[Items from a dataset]
◆ ◆ ◆ ◆
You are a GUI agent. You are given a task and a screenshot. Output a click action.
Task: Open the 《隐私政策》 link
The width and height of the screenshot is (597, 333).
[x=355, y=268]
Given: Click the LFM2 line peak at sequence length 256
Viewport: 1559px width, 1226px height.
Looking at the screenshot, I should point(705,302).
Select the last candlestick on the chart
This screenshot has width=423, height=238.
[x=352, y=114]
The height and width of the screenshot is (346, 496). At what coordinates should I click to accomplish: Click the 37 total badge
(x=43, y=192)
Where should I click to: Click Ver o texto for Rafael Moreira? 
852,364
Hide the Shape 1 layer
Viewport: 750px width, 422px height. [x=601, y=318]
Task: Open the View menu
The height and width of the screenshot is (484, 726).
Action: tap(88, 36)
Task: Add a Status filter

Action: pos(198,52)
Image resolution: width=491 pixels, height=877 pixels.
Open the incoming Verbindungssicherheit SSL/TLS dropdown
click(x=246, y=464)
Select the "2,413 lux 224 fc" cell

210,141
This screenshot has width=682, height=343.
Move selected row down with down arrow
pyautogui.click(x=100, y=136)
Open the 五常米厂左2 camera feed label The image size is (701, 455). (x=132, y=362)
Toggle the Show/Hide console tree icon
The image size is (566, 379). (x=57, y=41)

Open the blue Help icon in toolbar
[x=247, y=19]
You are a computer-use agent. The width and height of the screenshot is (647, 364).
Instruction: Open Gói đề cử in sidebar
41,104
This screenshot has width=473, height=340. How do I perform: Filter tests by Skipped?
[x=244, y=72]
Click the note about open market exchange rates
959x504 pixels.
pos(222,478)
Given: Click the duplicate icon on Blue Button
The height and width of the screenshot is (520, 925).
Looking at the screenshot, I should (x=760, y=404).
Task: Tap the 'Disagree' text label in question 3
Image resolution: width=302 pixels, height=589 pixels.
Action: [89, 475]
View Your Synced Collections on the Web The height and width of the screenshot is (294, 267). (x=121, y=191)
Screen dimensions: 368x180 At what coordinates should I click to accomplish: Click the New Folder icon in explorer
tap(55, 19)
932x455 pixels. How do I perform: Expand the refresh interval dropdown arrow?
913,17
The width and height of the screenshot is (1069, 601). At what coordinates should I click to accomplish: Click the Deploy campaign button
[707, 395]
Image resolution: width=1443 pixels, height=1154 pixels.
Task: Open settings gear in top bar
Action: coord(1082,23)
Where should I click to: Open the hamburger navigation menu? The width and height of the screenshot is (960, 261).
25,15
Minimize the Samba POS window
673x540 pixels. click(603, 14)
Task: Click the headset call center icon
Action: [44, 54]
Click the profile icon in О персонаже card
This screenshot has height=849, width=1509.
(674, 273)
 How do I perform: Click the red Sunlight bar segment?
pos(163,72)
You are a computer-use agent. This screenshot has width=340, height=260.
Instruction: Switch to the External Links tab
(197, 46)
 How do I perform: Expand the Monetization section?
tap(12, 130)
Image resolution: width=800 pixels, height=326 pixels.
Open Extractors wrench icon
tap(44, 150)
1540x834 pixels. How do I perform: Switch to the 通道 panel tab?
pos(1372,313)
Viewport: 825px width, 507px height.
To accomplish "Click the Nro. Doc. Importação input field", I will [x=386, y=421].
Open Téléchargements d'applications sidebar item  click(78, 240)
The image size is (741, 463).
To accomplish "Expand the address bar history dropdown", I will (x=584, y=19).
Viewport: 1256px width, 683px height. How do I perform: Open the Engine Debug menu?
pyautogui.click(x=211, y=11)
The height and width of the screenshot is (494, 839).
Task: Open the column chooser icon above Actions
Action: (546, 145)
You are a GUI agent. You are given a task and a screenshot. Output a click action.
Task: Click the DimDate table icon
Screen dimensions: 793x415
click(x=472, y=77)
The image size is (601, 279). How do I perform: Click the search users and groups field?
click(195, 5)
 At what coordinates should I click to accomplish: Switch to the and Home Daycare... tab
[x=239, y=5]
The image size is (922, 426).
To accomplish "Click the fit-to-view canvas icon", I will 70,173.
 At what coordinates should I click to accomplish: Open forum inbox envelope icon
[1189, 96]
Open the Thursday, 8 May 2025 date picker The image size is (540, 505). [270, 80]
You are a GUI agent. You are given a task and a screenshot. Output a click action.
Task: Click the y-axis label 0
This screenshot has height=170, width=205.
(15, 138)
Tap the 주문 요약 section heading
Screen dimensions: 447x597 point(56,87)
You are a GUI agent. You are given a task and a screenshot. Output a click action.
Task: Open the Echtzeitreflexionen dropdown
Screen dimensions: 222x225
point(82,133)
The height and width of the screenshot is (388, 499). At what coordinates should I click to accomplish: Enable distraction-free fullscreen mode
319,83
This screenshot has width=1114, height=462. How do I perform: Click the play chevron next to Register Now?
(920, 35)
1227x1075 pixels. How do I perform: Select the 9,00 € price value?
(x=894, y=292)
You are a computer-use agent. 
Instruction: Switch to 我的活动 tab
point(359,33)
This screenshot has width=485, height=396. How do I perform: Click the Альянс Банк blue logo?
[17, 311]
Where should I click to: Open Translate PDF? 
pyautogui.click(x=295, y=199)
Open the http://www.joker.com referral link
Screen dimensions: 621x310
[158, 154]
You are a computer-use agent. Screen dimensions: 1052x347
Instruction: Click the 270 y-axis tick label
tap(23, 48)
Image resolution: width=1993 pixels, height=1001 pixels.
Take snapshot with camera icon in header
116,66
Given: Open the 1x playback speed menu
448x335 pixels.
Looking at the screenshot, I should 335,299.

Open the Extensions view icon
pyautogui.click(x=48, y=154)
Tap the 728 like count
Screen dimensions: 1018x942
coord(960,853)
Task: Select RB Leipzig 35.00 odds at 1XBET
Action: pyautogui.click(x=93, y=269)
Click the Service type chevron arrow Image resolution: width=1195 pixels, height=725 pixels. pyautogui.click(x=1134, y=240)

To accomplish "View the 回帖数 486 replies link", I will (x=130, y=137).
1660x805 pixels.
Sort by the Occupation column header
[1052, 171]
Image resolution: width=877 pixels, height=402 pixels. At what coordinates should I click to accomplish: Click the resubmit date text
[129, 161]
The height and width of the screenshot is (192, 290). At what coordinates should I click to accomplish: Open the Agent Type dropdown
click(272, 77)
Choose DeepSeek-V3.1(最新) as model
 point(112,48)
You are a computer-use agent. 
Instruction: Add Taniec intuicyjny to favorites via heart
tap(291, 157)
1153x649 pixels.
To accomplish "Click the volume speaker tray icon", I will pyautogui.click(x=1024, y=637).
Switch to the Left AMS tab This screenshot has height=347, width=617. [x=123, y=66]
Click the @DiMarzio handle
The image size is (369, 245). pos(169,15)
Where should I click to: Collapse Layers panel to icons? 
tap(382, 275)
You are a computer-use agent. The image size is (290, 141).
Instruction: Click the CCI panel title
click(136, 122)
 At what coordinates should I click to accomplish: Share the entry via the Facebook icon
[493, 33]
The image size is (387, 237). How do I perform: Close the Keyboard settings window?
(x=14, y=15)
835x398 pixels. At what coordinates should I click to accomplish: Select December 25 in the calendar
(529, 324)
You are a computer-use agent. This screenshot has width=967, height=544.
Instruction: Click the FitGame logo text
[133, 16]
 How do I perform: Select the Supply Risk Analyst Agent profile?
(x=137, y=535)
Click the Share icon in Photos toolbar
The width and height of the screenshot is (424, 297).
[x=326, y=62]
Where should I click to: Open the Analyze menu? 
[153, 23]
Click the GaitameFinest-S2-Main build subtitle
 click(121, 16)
◆ ◆ ◆ ◆
**SHORT TASK:** Copy the records verbatim, starting from the first line and ending with the line that contains "[x=247, y=19]", with both ends included.

**REPLY TO THE EXERCISE:**
You are a GUI agent. You are given a task and a screenshot. Output a click action.
Task: Open the 《隐私政策》 link
The width and height of the screenshot is (597, 333).
[x=355, y=268]
Given: Click the LFM2 line peak at sequence length 256
Viewport: 1559px width, 1226px height.
Looking at the screenshot, I should point(705,302).
Select the last candlestick on the chart
This screenshot has width=423, height=238.
[x=352, y=114]
The height and width of the screenshot is (346, 496). At what coordinates should I click to accomplish: Click the 37 total badge
(x=43, y=192)
Where should I click to: Click Ver o texto for Rafael Moreira? 
852,364
Hide the Shape 1 layer
Viewport: 750px width, 422px height. [x=601, y=318]
Task: Open the View menu
The height and width of the screenshot is (484, 726).
Action: tap(88, 36)
Task: Add a Status filter

Action: pos(198,52)
Image resolution: width=491 pixels, height=877 pixels.
Open the incoming Verbindungssicherheit SSL/TLS dropdown
click(x=246, y=464)
Select the "2,413 lux 224 fc" cell

210,141
This screenshot has width=682, height=343.
Move selected row down with down arrow
pyautogui.click(x=100, y=136)
Open the 五常米厂左2 camera feed label The image size is (701, 455). (x=132, y=362)
Toggle the Show/Hide console tree icon
The image size is (566, 379). (x=57, y=41)

Open the blue Help icon in toolbar
[x=247, y=19]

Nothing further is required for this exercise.